**Exercise**
Answer these questions using the text on pork producers' feed costs below.
(a) Over roughly how many closeouts does Goodband recommend averaging feed usage?
(b) To about what particle size is ground grain now recommended to be ground?
(c) What feeder pan coverage is now recommended?

The radical swing in swine profitability over the past 12 months and record-setting hog prices in the rearview mirror should have pork producers rethinking expenses. Keeping on the black side of the balance sheet requires pushing the efficiency envelope. As a large expense item on the financial statement, feed costs need to be refined to reach profit and production goals. A clear picture of the current dollars invested in feed can assist in better management decisions for the remainder of the year.
Kansas State University animal scientist Bob Goodband says a good starting place is to closely evaluate feed records by accurately measuring feed usage and tracking the difference between the recommended versus the actual amount of feed used based on a feed budget. Any adjustment to feed budgets must consider all factors that influence production and profitability — nutrition, genetics, environment, herd health and management. “It is important to double-check closeout records to make sure your pigs’ feed budget matches what is actually being fed,” says Goodband. “If your feed records show that you are using more or less of a specific diet than what should be budgeted, then you need to reconsider the feed allowances based off your overall closeout feed efficiency. Matching weight targets with feed budget is essential.”
For example, if finisher diet is budgeted at 60 pounds per pig for a weight range from 50 to 80 pounds, then if the pigs are actually 100 pounds when the budgeted feed is used up, you need to adjust based on better feed efficiency. On the other hand, if the pigs are only 70 pounds when the budgeted feed is used up, then your feed efficiency is actually poorer than what you have projected the budget for. “I recommend looking at feed usage averaged over about 10 closeouts to see if you are hitting your feed allowances correctly. Overfeeding or underfeeding a diet or diets can have a big impact on feed costs per pound of gain,” explains Goodband.
Back to textbook principles
Another consideration he stresses is not to forget the basics of the traditional factors influencing feed efficiency, such as particle size and feeder adjustment.
In general, particle size can greatly affect feed efficiency. One on-farm quality control procedure should be routinely running particle size analysis. “Every 100 microns over the targeted particle size can mean about 1% poorer feed efficiency. In the past we used to recommend approximately 700 microns for ground grain, but now we recommend grinding to approximately 550 microns because of feed costs. Each operation needs to find the balance between pig performance, feed flow ability, and feeding/milling efficiencies,” says Goodband.
Feeder adjustment is also an important factor. He adds, “We now recommend feeder pan coverage of approximately 50% without feed accumulating in the corners of the feeder.”

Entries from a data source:
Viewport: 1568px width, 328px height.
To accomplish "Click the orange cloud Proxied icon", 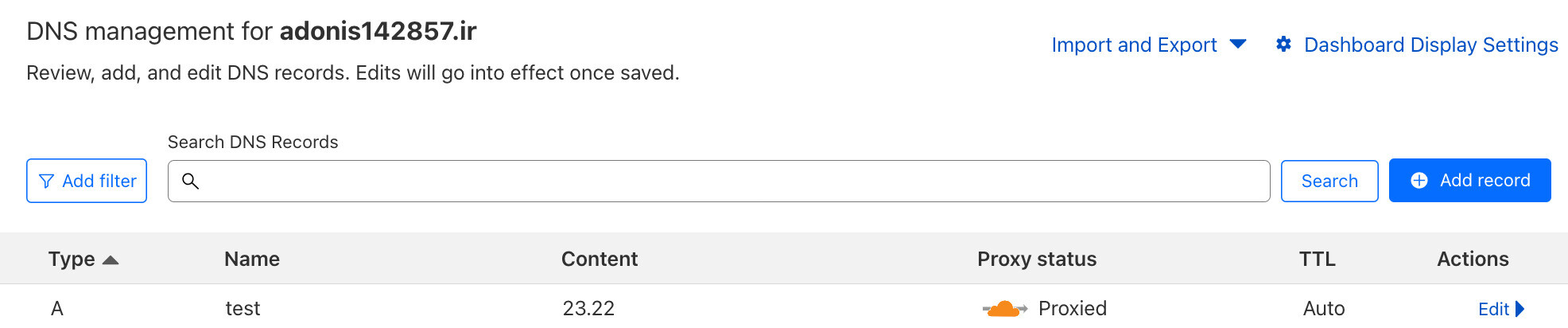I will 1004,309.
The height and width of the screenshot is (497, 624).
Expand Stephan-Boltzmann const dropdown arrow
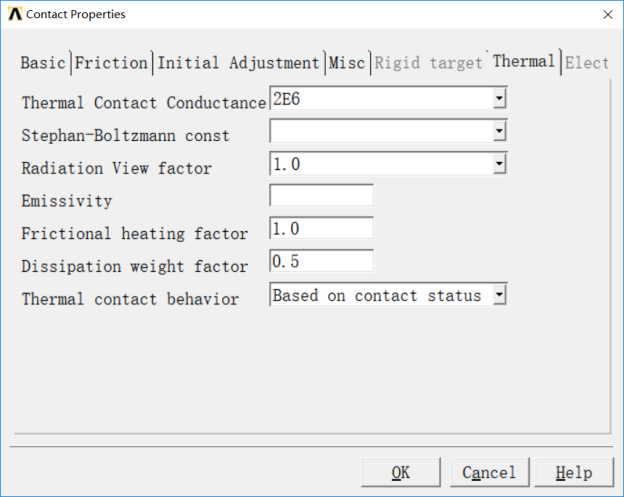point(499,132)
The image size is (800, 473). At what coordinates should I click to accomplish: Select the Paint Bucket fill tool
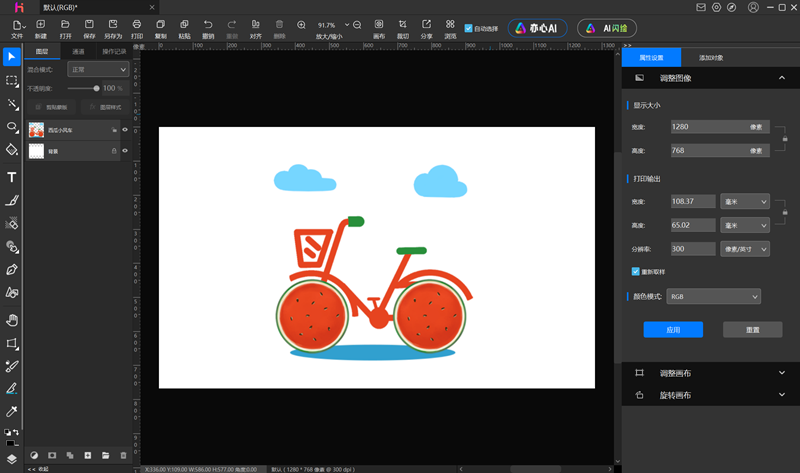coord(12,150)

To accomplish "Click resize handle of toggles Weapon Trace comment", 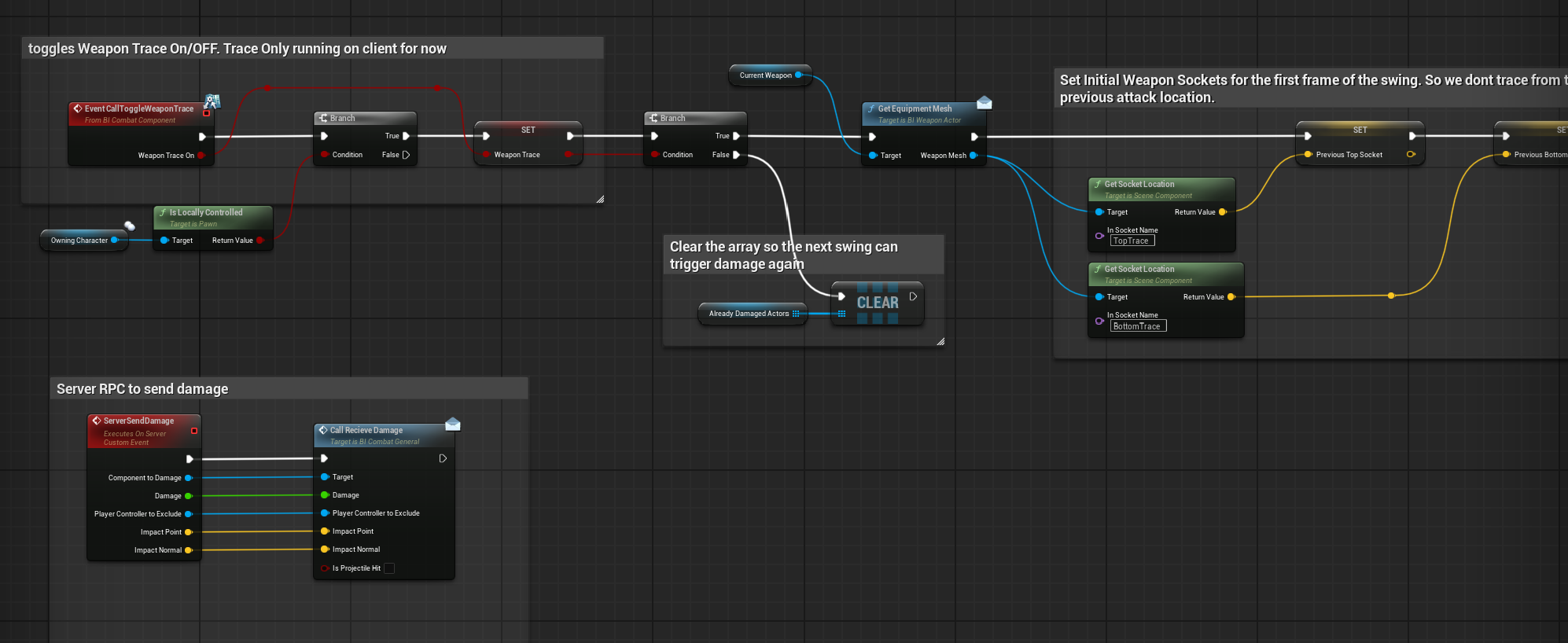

**Answer section**
(a) About 10 closeouts.
(b) Approximately 550 microns.
(c) Approximately 50%, without feed accumulating in the corners of the feeder.